RECORDS SUPPLIED:
══════════════════════════════

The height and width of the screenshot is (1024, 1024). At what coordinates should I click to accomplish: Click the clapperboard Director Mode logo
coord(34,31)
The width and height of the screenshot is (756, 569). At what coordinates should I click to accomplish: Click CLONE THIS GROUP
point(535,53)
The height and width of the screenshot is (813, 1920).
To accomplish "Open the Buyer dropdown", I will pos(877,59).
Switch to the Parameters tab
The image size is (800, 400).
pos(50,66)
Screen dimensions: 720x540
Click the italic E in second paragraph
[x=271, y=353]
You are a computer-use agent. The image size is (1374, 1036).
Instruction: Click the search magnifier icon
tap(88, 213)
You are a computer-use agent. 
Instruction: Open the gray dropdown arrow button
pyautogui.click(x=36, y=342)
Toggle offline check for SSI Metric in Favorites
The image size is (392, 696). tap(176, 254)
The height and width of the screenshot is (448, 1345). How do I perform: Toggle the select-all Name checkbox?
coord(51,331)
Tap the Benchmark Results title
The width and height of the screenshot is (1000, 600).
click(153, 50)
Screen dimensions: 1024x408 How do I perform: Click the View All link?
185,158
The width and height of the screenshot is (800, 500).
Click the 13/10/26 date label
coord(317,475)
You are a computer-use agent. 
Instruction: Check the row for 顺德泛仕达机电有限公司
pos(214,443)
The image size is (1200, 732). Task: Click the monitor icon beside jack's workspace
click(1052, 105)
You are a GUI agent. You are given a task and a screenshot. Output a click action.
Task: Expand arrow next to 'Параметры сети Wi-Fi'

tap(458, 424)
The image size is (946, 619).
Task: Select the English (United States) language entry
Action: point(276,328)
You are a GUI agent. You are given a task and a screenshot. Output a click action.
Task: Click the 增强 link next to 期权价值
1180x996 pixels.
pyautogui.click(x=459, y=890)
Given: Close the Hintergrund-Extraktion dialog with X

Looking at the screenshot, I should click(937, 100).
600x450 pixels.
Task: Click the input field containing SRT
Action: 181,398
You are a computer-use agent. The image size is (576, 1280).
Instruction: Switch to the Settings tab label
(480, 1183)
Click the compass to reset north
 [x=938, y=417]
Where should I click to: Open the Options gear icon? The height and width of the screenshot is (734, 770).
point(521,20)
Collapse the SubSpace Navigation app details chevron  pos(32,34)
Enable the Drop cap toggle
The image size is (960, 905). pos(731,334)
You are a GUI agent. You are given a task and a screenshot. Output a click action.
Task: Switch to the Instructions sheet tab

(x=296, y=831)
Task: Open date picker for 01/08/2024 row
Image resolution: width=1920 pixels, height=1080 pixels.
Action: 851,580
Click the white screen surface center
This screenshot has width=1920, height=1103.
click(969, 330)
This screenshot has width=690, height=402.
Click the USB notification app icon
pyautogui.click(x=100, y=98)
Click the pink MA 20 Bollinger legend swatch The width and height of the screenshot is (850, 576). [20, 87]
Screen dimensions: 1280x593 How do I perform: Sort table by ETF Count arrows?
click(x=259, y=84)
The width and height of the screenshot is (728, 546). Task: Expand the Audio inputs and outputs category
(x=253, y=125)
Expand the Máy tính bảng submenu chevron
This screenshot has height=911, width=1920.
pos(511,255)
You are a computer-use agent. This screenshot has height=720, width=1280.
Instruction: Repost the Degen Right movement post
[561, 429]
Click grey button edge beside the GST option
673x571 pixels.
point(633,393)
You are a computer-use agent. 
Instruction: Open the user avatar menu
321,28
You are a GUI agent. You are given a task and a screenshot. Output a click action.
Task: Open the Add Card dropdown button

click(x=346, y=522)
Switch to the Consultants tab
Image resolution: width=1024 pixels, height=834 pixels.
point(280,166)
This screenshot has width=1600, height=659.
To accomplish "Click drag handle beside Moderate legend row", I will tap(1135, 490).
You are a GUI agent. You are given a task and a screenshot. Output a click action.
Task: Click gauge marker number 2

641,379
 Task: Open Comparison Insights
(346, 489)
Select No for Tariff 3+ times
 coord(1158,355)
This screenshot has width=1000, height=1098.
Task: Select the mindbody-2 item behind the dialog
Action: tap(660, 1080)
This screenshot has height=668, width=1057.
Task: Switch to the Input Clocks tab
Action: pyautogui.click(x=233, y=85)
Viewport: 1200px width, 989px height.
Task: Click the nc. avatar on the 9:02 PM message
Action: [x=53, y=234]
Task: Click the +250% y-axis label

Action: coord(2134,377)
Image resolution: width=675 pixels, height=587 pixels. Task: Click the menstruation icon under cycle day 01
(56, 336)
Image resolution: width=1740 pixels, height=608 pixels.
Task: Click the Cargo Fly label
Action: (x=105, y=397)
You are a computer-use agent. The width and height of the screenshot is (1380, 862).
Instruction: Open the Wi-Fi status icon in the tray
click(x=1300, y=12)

══════════════════════════════

Reproduce all of the data above line for line, with no changes.

The height and width of the screenshot is (1024, 1024). At what coordinates should I click to accomplish: Click the clapperboard Director Mode logo
coord(34,31)
The width and height of the screenshot is (756, 569). At what coordinates should I click to accomplish: Click CLONE THIS GROUP
point(535,53)
The height and width of the screenshot is (813, 1920).
To accomplish "Open the Buyer dropdown", I will pos(877,59).
Switch to the Parameters tab
The image size is (800, 400).
pos(50,66)
Screen dimensions: 720x540
Click the italic E in second paragraph
[x=271, y=353]
You are a computer-use agent. The image size is (1374, 1036).
Instruction: Click the search magnifier icon
tap(88, 213)
You are a computer-use agent. 
Instruction: Open the gray dropdown arrow button
pyautogui.click(x=36, y=342)
Toggle offline check for SSI Metric in Favorites
The image size is (392, 696). tap(176, 254)
The height and width of the screenshot is (448, 1345). How do I perform: Toggle the select-all Name checkbox?
coord(51,331)
Tap the Benchmark Results title
The width and height of the screenshot is (1000, 600).
click(153, 50)
Screen dimensions: 1024x408 How do I perform: Click the View All link?
185,158
The width and height of the screenshot is (800, 500).
Click the 13/10/26 date label
coord(317,475)
You are a computer-use agent. 
Instruction: Check the row for 顺德泛仕达机电有限公司
pos(214,443)
The image size is (1200, 732). Task: Click the monitor icon beside jack's workspace
click(1052, 105)
You are a GUI agent. You are given a task and a screenshot. Output a click action.
Task: Expand arrow next to 'Параметры сети Wi-Fi'

tap(458, 424)
The image size is (946, 619).
Task: Select the English (United States) language entry
Action: point(276,328)
You are a GUI agent. You are given a task and a screenshot. Output a click action.
Task: Click the 增强 link next to 期权价值
1180x996 pixels.
pyautogui.click(x=459, y=890)
Given: Close the Hintergrund-Extraktion dialog with X

Looking at the screenshot, I should click(937, 100).
600x450 pixels.
Task: Click the input field containing SRT
Action: 181,398
You are a computer-use agent. The image size is (576, 1280).
Instruction: Switch to the Settings tab label
(480, 1183)
Click the compass to reset north
 [x=938, y=417]
Where should I click to: Open the Options gear icon? The height and width of the screenshot is (734, 770).
point(521,20)
Collapse the SubSpace Navigation app details chevron  pos(32,34)
Enable the Drop cap toggle
The image size is (960, 905). pos(731,334)
You are a GUI agent. You are given a task and a screenshot. Output a click action.
Task: Switch to the Instructions sheet tab

(x=296, y=831)
Task: Open date picker for 01/08/2024 row
Image resolution: width=1920 pixels, height=1080 pixels.
Action: 851,580
Click the white screen surface center
This screenshot has width=1920, height=1103.
click(969, 330)
This screenshot has width=690, height=402.
Click the USB notification app icon
pyautogui.click(x=100, y=98)
Click the pink MA 20 Bollinger legend swatch The width and height of the screenshot is (850, 576). [20, 87]
Screen dimensions: 1280x593 How do I perform: Sort table by ETF Count arrows?
click(x=259, y=84)
The width and height of the screenshot is (728, 546). Task: Expand the Audio inputs and outputs category
(x=253, y=125)
Expand the Máy tính bảng submenu chevron
This screenshot has height=911, width=1920.
pos(511,255)
You are a computer-use agent. This screenshot has height=720, width=1280.
Instruction: Repost the Degen Right movement post
[561, 429]
Click grey button edge beside the GST option
673x571 pixels.
point(633,393)
You are a computer-use agent. 
Instruction: Open the user avatar menu
321,28
You are a GUI agent. You are given a task and a screenshot. Output a click action.
Task: Open the Add Card dropdown button

click(x=346, y=522)
Switch to the Consultants tab
Image resolution: width=1024 pixels, height=834 pixels.
point(280,166)
This screenshot has width=1600, height=659.
To accomplish "Click drag handle beside Moderate legend row", I will tap(1135, 490).
You are a GUI agent. You are given a task and a screenshot. Output a click action.
Task: Click gauge marker number 2

641,379
 Task: Open Comparison Insights
(346, 489)
Select No for Tariff 3+ times
 coord(1158,355)
This screenshot has width=1000, height=1098.
Task: Select the mindbody-2 item behind the dialog
Action: tap(660, 1080)
This screenshot has height=668, width=1057.
Task: Switch to the Input Clocks tab
Action: pyautogui.click(x=233, y=85)
Viewport: 1200px width, 989px height.
Task: Click the nc. avatar on the 9:02 PM message
Action: [x=53, y=234]
Task: Click the +250% y-axis label

Action: coord(2134,377)
Image resolution: width=675 pixels, height=587 pixels. Task: Click the menstruation icon under cycle day 01
(56, 336)
Image resolution: width=1740 pixels, height=608 pixels.
Task: Click the Cargo Fly label
Action: (x=105, y=397)
You are a computer-use agent. The width and height of the screenshot is (1380, 862).
Instruction: Open the Wi-Fi status icon in the tray
click(x=1300, y=12)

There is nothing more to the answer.